Nous sommes donc lors de ce repas, quand Jésus prit le pain, bénit Dieu pour cela, le rompit, et le donna à ses disciples en leur demandant d’en prendre chacun un morceau et de le manger. Ce pain rompu, brisé, représente d’une manière symbolique son corps qui va être déchiré par le fouet et par la croix. C’est un geste prophétique accompagné d’une parole prophétique que fait ici Jésus. C’est une parabole historique destinée à nous enseigner quelque chose à propos du Christ. Puis Jésus prit une coupe, bénit Dieu pour cela, et la donna à ses disciples en leur demandant de tous boire à cette coupe car elle est son sang. Bien entendu, ce n’est pas la coupe qui est son sang, mais son contenu représente analogiquement le sang du Christ. Le contenant est confondu avec le contenu. Il paraît d’ailleurs évident qu’il n’aurait pas pu leur donner ce produit de la vigne sans le mettre dans une coupe, à l’inverse du pain qui se tient en lui-même.

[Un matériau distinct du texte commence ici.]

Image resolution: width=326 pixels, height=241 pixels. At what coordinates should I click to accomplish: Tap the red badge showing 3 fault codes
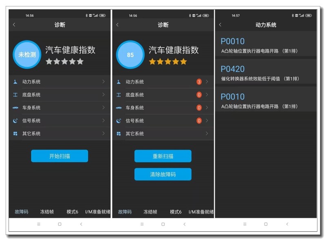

Mais Jésus va développer ce thème du sang. Ce dernier représente le sang de l’Alliance. Un renvoie probablement évidement pour ses disciples à l’institution de l’Ancienne Alliance avec Moïse au Mont Sinaï et à l’aspersion du sang du sacrifice sur le peuple (Ex 24). Jésus est ici en train de ratifier une nouvelle Alliance, rendant l’Ancienne obsolète (He 8.13). Ce sang et ce corps brisé nous parlent en avance de la mort du Christ, d’une manière négative. Mais d’une manière positive, Christ annonce que ce sang sera aussi le moyen de purification pour les péchés de beaucoup. Ce que peut laisser sous-entendre le mot aphesisqui est utilisé. Il est ici le but que voulait annoncer Christ, le sommet de sa mission. Comme dans l’Ancienne Alliance, le sang de Jésus représente la vie. Une vie donnée, la sienne, pour une vie reçue, la nôtre, nouvelle au travers de la foi et par l’Esprit.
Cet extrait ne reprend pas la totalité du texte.